Задание: Обновите фрагмент текста воспоминаний от слов "Николай Николаевич Асеев." до слов "скорее достичь желаемого." включительно: приведите его заново, заменив "хозяин" на "владелец".

Текст для изучения:
Николай Николаевич Асеев. В записи Григория Израилевича Полякова:
Необыкновенная естественность в обращении, огромная напористость и самоуверенность, входил в кабинет как хозяин.
Галина Дмитриевна Катанян:
Он был ревнив и очень нетерпелив. Если ему захотелось чего-нибудь, так вот сейчас, сию же минуту, вынь да положь, все силы пустит в ход, чтоб как можно скорее достичь желаемого.
Лили Юрьевна Брик. В записи Григория Израилевича Полякова:
Был очень настойчив и напорист в своих влечениях и желаниях, был при этом очень самоуверен, решителен и нестеснителен, вынуждая своей напористостью к исполнению своих желаний. Для достижения цели был способен к наскоку, штурму, но не к планомерным, длительно подготовленным маневрам («позиционной войне»).
Лев Абрамович Кассиль. В записи Григория Израилевича Полякова:
М. был не в состоянии волевыми усилиями заставить себя заниматься чем-либо, что его не интересует, или подавлять свои чувства (желание, хотение превалирует над долженствованием). М. всегда находится во власти своих чувств и влечений. Вследствие слабости и недостаточности сознательно-волевого контроля и задержки, проявления его эмоционально-аффективной сферы принимают несдержанный, необузданный характер. М. способен давать очень бурные проявления своих переживаний, например, плакать, рыдать. Помимо сильно выраженного полового влечения, две черты характера М., резко выявившиеся уже с его детских лет, особенно демонстративны в этом отношении: это его нетерпеливость и азартность. М. был настолько нетерпелив, что, по словам сестры Л<юдмилы> В<ладимировны>, не ел костистой рыбы (!). У него не хватало терпения, чтобы дочитать до конца какой-нибудь роман (Брик, Каменский).
Вадим Габриэлевич Шершеневич:
Эмоция в нем была всегда сильнее разума.
Лили Юрьевна Брик. В записи Григория Израилевича Полякова:
Очень большая непосредственность, примитивность, превалирование эмоционально-эффектных сторон личности над сознательно-волевыми; отсутствие условностей, «культуры», «цивилизации».
Вероника Витольдовна Полонская:
Помню, как в один из вечеров он провожал меня домой по Лубянской площади и вдруг, к удивлению прохожих, пустился на площади танцевать мазурку, один, такой большой и неуклюжий, а танцевал очень легко и комично в то же время.
Лили Юрьевна Брик. В записи Григория Израилевича Полякова:
Был склонен к импульсивным поступкам.
Галина Дмитриевна Катанян:
В нем было то мальчишество, которое так пленяет во взрослом мужчине.

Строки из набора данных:

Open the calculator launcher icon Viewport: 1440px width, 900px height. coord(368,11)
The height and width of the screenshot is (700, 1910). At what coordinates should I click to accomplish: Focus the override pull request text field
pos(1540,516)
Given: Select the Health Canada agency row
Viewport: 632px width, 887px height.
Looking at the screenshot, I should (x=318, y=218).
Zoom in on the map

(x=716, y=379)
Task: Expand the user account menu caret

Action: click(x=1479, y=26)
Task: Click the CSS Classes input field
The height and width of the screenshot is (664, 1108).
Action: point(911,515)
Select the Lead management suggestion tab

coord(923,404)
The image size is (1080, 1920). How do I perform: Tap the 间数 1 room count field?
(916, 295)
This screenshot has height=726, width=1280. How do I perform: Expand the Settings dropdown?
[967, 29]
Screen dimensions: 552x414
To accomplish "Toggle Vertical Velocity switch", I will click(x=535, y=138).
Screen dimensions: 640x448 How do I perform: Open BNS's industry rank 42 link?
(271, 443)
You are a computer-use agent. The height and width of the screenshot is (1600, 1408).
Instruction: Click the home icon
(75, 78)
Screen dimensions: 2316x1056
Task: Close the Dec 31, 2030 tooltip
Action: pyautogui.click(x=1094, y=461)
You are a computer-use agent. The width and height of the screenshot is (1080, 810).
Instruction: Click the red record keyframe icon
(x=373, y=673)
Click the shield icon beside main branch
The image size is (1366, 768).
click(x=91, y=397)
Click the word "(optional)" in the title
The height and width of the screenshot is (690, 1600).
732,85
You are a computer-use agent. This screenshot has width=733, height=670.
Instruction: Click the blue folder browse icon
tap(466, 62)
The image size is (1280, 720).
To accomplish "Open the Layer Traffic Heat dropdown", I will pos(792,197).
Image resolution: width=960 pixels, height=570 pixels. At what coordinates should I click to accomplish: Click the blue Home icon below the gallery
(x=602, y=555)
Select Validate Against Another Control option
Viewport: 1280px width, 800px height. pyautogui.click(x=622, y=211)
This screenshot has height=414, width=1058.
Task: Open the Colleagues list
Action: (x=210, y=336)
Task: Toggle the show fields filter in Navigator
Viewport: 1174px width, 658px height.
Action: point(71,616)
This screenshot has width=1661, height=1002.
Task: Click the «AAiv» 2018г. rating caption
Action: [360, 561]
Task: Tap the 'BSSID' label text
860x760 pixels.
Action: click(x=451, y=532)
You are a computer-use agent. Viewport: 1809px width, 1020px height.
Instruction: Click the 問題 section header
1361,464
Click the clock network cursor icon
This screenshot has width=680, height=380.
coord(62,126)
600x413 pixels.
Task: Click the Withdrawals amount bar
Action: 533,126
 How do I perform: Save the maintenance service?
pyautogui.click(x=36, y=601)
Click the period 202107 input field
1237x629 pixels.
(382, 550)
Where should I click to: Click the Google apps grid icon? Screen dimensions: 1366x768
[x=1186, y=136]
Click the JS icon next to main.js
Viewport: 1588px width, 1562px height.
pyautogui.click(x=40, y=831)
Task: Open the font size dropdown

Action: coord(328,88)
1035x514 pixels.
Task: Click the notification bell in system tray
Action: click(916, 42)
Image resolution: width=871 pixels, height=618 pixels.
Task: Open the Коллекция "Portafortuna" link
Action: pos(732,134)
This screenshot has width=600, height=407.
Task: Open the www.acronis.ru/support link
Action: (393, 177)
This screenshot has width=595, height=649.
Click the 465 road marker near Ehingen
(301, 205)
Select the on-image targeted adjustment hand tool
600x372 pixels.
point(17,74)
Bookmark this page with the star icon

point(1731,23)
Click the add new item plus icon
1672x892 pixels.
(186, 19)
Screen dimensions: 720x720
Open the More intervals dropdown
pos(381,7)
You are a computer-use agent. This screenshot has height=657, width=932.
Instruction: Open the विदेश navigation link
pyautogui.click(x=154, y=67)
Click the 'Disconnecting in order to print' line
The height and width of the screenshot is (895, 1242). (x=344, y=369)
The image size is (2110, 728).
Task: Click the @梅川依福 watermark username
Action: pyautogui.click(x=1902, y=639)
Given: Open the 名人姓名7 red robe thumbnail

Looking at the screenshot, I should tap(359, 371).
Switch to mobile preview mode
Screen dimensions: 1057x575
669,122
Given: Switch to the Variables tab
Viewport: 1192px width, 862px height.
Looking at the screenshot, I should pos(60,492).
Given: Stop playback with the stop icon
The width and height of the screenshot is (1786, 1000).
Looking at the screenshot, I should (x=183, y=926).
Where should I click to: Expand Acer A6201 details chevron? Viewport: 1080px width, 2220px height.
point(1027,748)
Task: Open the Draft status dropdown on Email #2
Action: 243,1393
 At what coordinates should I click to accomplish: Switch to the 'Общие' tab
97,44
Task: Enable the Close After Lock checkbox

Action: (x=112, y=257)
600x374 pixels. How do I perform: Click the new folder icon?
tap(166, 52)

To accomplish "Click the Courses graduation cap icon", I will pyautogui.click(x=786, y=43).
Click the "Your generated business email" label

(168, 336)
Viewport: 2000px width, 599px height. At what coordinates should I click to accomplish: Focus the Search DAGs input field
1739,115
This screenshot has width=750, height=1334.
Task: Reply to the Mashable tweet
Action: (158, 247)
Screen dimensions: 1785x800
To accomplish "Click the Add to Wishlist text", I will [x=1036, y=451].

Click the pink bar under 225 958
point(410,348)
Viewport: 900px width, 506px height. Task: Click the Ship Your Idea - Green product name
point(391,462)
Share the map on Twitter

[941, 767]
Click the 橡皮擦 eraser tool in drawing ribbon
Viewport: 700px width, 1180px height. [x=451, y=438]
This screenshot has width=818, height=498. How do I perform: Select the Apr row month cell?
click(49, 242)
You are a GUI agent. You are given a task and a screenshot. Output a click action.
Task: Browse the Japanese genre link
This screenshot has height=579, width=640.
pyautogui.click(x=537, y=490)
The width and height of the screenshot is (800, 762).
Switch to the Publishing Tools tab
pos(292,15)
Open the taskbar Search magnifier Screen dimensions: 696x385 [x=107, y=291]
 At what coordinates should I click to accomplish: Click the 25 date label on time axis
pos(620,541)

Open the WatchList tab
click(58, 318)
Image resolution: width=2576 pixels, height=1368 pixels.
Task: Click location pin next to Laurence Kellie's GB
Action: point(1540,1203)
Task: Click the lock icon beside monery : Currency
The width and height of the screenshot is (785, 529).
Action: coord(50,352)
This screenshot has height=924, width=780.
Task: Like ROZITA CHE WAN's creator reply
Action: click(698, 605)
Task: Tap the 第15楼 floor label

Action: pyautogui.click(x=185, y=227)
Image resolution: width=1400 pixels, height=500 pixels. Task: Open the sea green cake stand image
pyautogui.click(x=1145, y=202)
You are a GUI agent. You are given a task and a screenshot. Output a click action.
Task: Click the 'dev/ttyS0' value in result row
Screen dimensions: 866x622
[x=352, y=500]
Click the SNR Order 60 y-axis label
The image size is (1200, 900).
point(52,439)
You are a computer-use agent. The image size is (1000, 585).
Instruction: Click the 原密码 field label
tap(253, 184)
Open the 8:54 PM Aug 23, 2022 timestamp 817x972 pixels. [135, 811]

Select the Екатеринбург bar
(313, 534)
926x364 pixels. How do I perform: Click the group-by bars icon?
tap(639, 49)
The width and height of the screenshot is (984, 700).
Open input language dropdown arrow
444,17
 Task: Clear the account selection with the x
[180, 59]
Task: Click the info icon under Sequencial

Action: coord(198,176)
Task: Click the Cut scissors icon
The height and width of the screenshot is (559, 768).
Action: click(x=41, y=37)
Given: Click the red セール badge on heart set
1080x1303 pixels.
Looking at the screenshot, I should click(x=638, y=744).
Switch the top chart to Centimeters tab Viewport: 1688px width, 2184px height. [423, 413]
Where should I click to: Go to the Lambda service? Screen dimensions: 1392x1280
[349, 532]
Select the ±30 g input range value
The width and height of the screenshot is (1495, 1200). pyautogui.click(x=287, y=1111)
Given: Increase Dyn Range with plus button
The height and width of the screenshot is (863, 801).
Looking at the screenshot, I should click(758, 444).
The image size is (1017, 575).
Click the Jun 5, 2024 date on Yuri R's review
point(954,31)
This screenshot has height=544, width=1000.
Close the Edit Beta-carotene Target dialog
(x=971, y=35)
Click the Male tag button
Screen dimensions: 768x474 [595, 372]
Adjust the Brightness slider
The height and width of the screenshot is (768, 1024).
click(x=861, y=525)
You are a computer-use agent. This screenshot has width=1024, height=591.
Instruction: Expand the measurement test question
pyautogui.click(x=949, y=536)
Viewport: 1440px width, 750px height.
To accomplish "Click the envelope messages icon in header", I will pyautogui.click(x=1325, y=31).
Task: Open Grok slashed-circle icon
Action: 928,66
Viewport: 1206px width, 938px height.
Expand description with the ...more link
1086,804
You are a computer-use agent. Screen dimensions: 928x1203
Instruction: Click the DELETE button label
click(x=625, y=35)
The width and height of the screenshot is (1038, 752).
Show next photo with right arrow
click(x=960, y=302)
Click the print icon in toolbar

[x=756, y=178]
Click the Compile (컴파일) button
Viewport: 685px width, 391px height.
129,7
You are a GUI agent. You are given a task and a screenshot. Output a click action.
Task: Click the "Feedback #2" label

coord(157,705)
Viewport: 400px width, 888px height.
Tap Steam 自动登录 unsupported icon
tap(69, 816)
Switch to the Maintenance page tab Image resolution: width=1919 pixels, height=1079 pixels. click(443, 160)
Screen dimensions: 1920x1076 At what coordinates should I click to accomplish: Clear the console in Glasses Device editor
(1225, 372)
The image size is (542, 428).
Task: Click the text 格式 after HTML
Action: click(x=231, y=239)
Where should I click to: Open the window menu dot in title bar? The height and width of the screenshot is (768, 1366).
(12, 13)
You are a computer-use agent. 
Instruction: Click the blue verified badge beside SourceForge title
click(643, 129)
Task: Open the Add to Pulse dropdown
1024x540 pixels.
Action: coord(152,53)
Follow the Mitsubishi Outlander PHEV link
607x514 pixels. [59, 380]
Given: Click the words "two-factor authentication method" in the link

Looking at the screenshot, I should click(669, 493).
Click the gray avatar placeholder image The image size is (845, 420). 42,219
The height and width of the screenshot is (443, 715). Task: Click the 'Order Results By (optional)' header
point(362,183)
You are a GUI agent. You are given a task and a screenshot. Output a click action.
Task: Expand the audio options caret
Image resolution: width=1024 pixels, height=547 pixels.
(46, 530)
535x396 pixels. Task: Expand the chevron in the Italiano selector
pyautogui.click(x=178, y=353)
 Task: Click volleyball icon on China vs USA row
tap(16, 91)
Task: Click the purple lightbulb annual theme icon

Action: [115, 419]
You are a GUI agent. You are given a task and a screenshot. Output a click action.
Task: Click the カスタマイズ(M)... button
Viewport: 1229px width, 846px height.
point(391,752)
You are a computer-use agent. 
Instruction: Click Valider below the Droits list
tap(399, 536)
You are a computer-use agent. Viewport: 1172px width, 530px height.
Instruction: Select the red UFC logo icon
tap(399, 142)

Поле ответа:
Николай Николаевич Асеев. В записи Григория Израилевича Полякова:
Необыкновенная естественность в обращении, огромная напористость и самоуверенность, входил в кабинет как владелец.
Галина Дмитриевна Катанян:
Он был ревнив и очень нетерпелив. Если ему захотелось чего-нибудь, так вот сейчас, сию же минуту, вынь да положь, все силы пустит в ход, чтоб как можно скорее достичь желаемого.